# Englewood MetroPark



## Wilson33 (Apr 7, 2015)

I had a couple of free hours today, so I decided to go to Englewood MetroPark. The park was nowhere near as crowded as Carriage Hill was yesterday. This park is pretty bare bones in the Northpark area. There is parking, a picnic shelter, a few bench seats, walking trails, and port-a-johns. There is also a ramp for non-motorized boats. There are three or four different ponds.

Crappie was the goal again today. I walked around one of the ponds to get away from several people fishing near the parking area. I did not notice any fish being caught during my hike. I found a spot off of the beaten trails that looked promising, and decided to give it a try. Setup was a simple ultralight with minnows under a bobber. I tried fishing close to the brush near me about 1' deep. This produced no bites. I then adjusted the hook to 22" below the bobber, and started to catch some fish. I ended up catching 11 crappie and one bluegill over 2 hours. None of the crappie were keeper size, but I did not plan on keeping any fish today. The 3 largest crappie were about 8". I would have fished longer if I had not used all of my 2 dozen minnows. 

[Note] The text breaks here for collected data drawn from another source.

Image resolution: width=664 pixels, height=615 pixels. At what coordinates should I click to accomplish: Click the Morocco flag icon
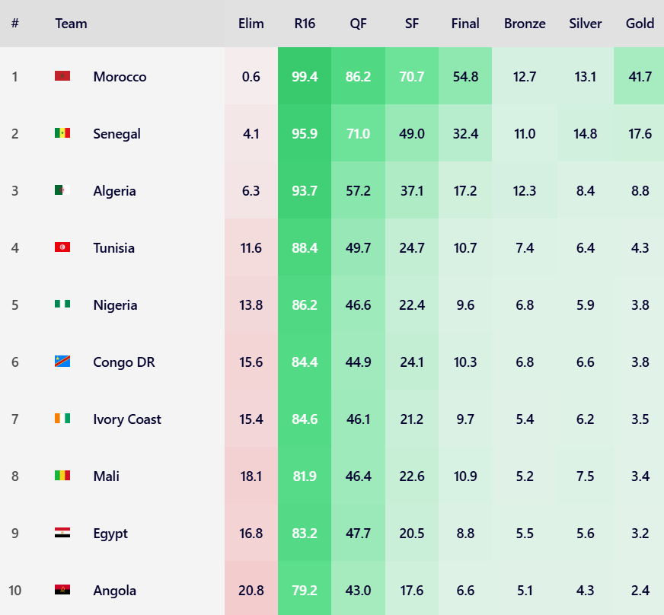pos(62,76)
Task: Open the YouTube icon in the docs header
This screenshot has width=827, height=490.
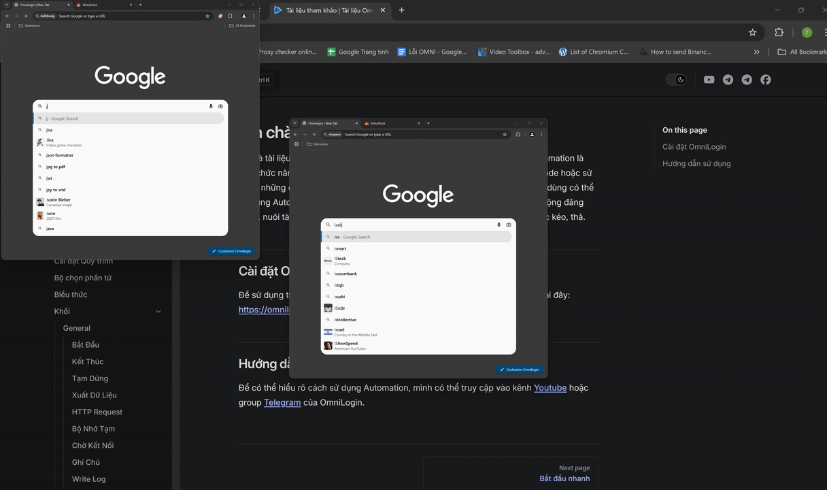Action: tap(709, 80)
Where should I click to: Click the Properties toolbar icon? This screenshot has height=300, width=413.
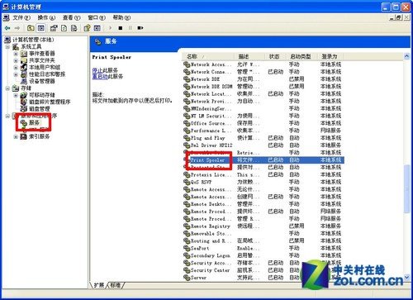click(54, 28)
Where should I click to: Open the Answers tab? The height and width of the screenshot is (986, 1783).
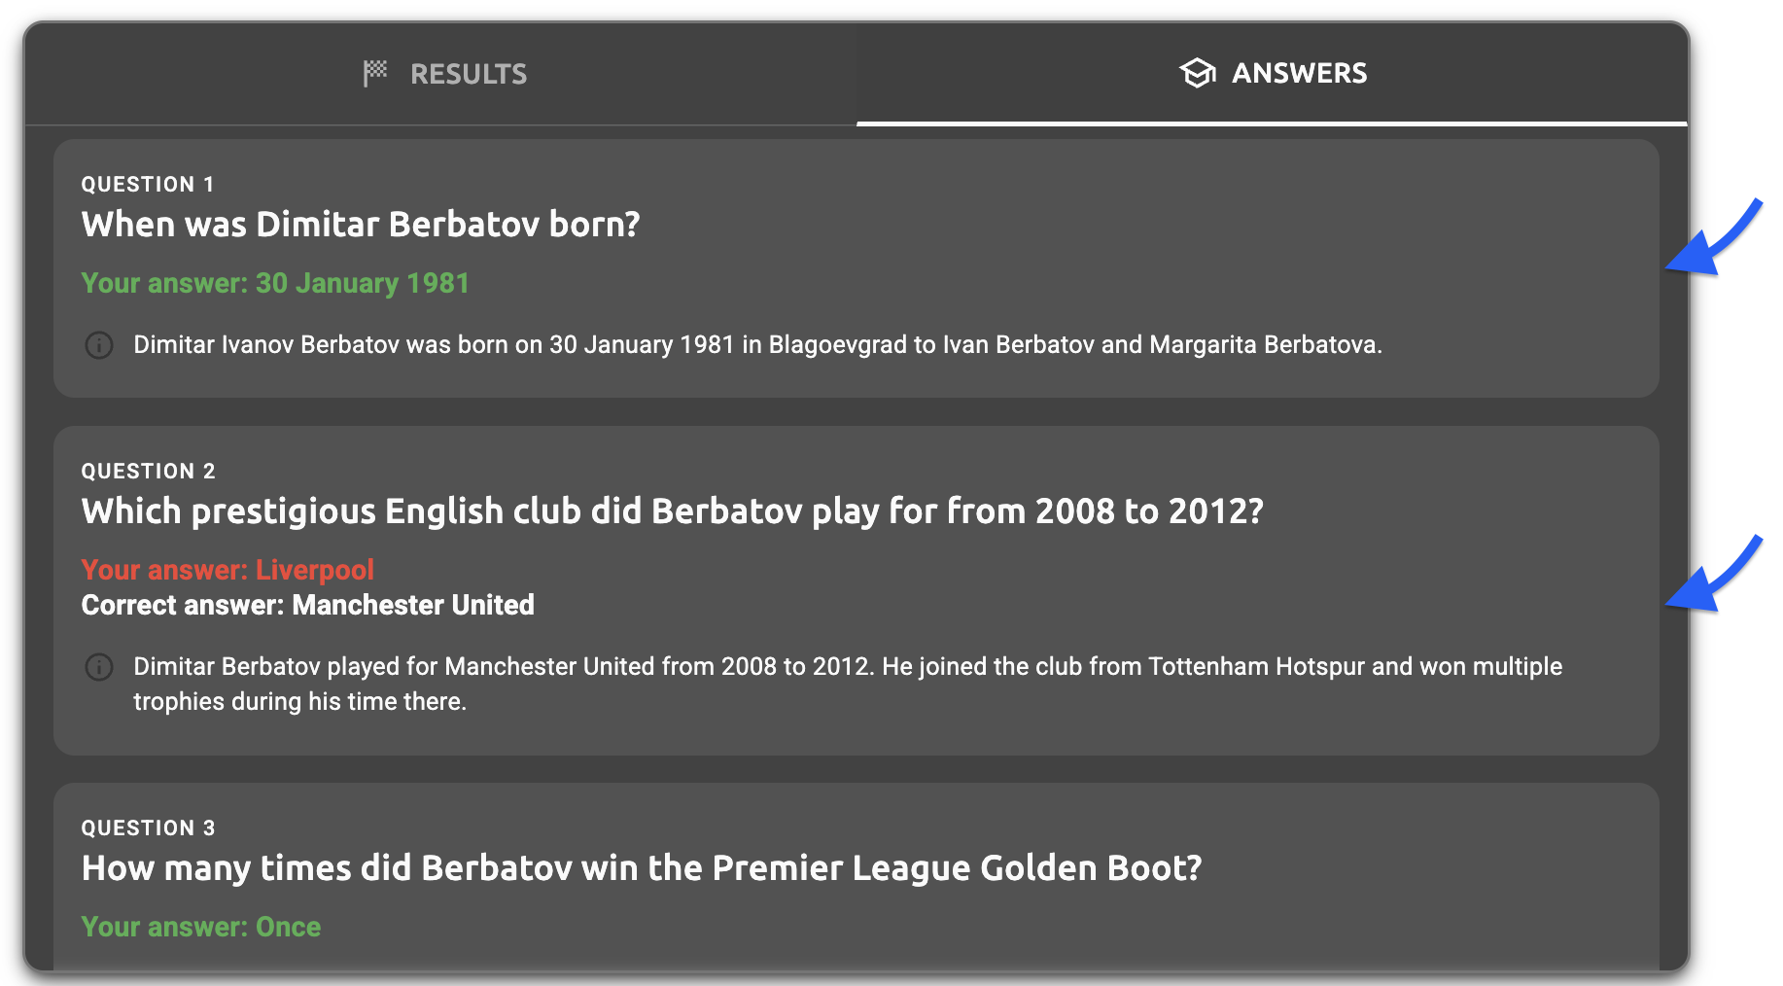tap(1272, 74)

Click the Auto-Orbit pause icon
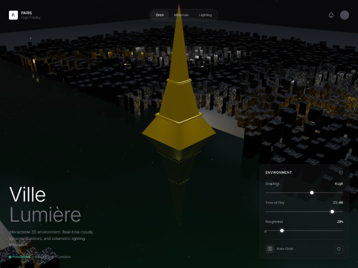click(x=270, y=249)
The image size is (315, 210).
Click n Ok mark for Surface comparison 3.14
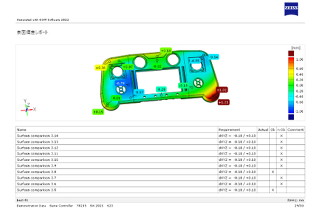pyautogui.click(x=281, y=136)
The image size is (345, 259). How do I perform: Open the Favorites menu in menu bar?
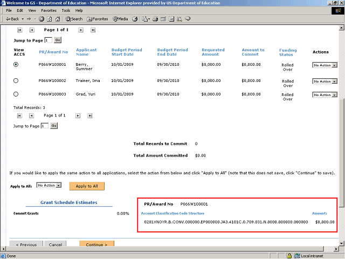click(49, 10)
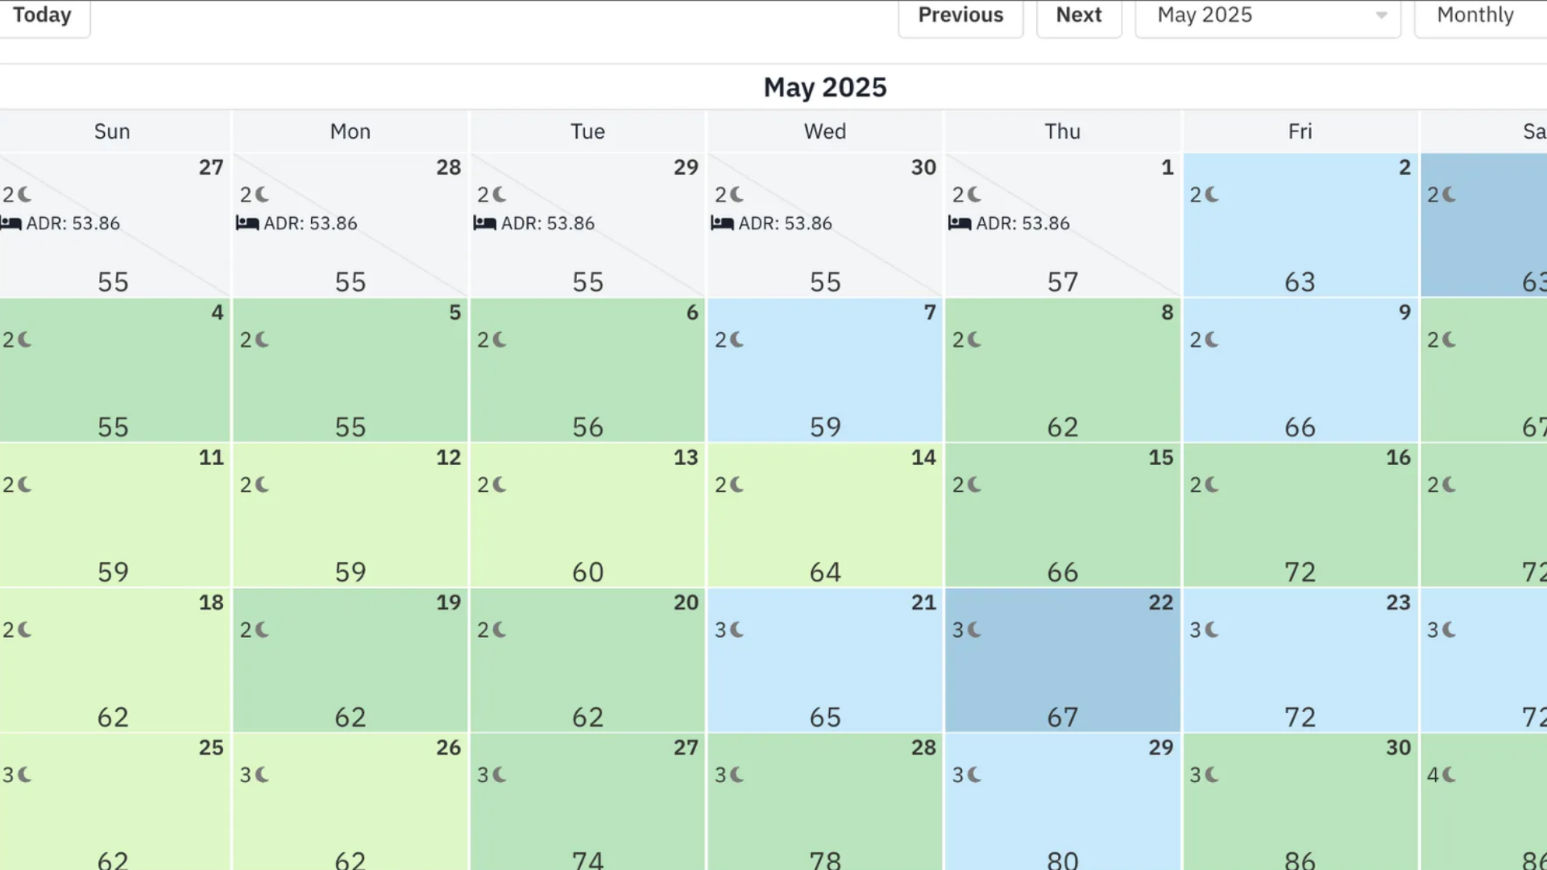The height and width of the screenshot is (870, 1547).
Task: Select the May 15 cell priced 66
Action: 1063,516
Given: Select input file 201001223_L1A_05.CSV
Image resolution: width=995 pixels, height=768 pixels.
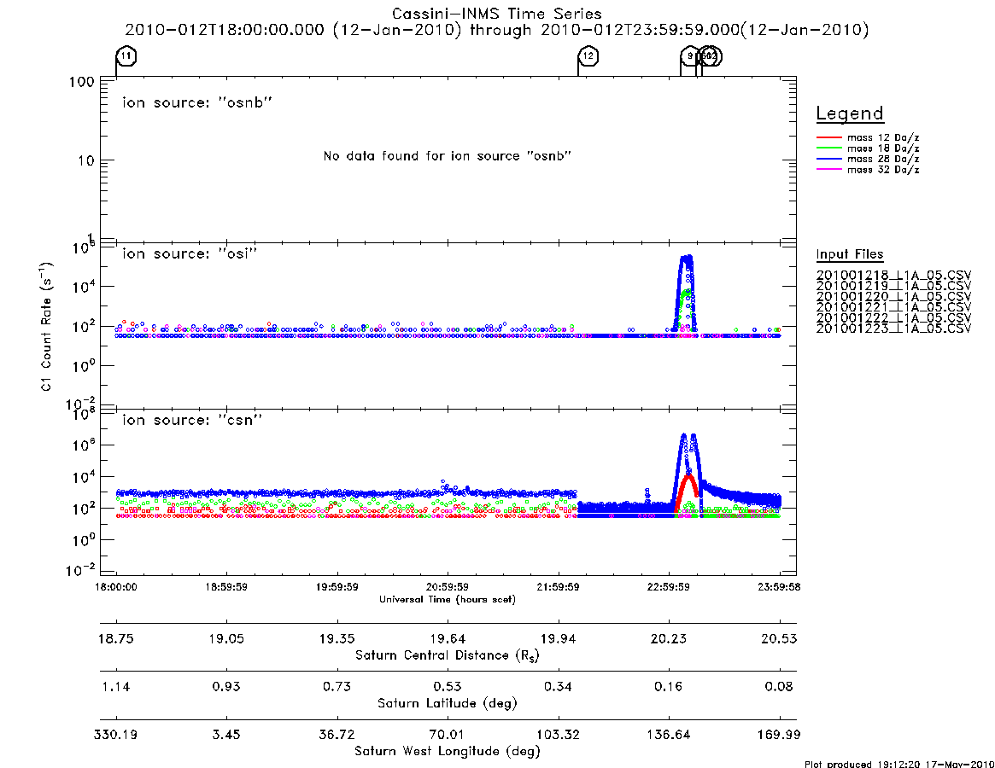Looking at the screenshot, I should [x=893, y=329].
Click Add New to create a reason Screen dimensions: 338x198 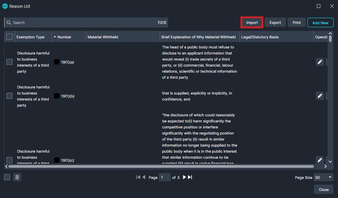tap(320, 23)
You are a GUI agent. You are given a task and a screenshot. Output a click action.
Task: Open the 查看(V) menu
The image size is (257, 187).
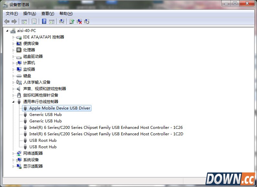[48, 13]
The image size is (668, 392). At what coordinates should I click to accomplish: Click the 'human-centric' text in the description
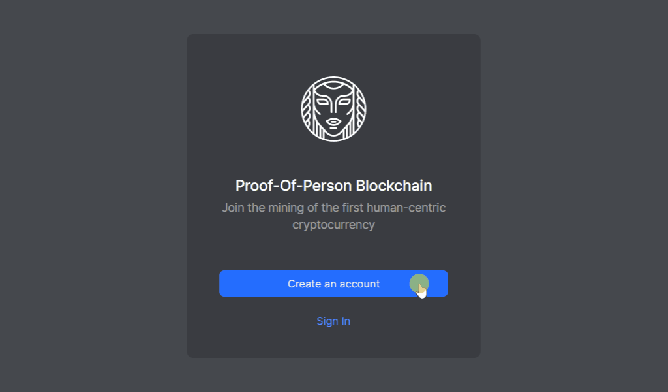pos(406,208)
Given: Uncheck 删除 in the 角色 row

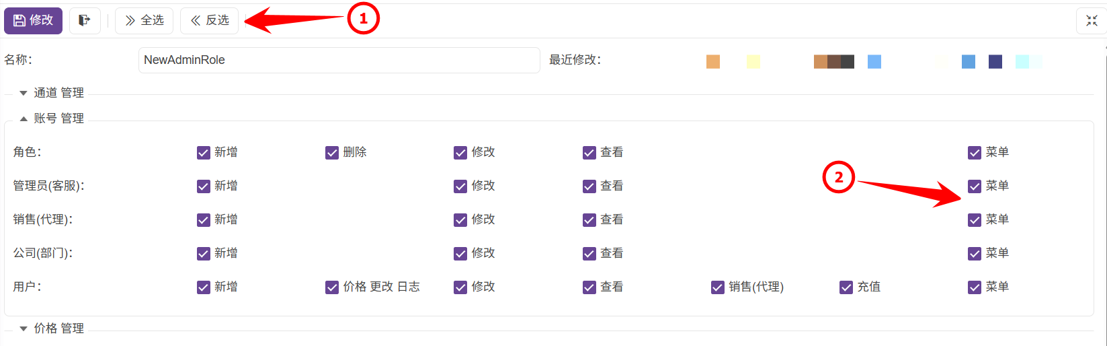Looking at the screenshot, I should [332, 153].
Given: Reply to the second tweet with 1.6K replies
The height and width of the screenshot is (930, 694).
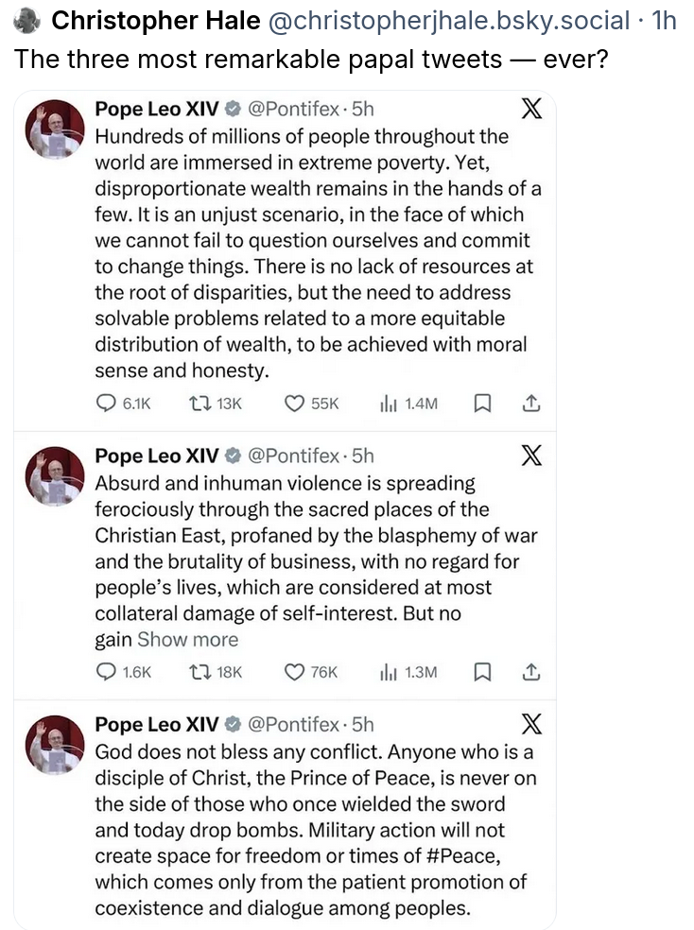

My verdict on this park is that there are crappie there, but I only noticed one person catch one across the pond from me.


----------



## knuckleric (Mar 4, 2015)

Loving this metroparks coverage. It was an incredible day out today, I'm surprised the park wasn't crawling with people. How many parks in all have fishable locations?


----------



## Byg (Jun 6, 2006)

Wilson33 said:


> I had a couple of free hours today, so I decided to go to Englewood MetroPark. The park was nowhere near as crowded as Carriage Hill was yesterday. This park is pretty bare bones in the Northpark area. There is parking, a picnic shelter, a few bench seats, walking trails, and port-a-johns. There is also a ramp for non-motorized boats. There are three or four different ponds.
> 
> Crappie was the goal again today. I walked around one of the ponds to get away from several people fishing near the parking area. I did not notice any fish being caught during my hike. I found a spot off of the beaten trails that looked promising, and decided to give it a try. Setup was a simple ultralight with minnows under a bobber. I tried fishing close to the brush near me about 1' deep. This produced no bites. I then adjusted the hook to 22" below the bobber, and started to catch some fish. I ended up catching 11 crappie and one bluegill over 2 hours. None of the crappie were keeper size, but I did not plan on keeping any fish today. The 3 largest crappie were about 8". I would have fished longer if I had not used all of my 2 dozen minnows.
> 
> My verdict on this park is that there are crappie there, but I only noticed one person catch one across the pond from me.


----------



## Byg (Jun 6, 2006)

Yea, there are nice ones in there, I have been fishing it since I was young and it was a gravel pit. Bought a kayak recently and have caught a lot of decent size ones. Gets really crowded now days


----------



## Wilson33 (Apr 7, 2015)

I'm not the greatest at posting links, so I hope this shows up. I'm pretty new to fishing on my own, so I have used this website to try to figure out where I might be able to catch fish. I just research the Ohio DNR species profiles and attempt to find a local place that fits the seasonal approach. 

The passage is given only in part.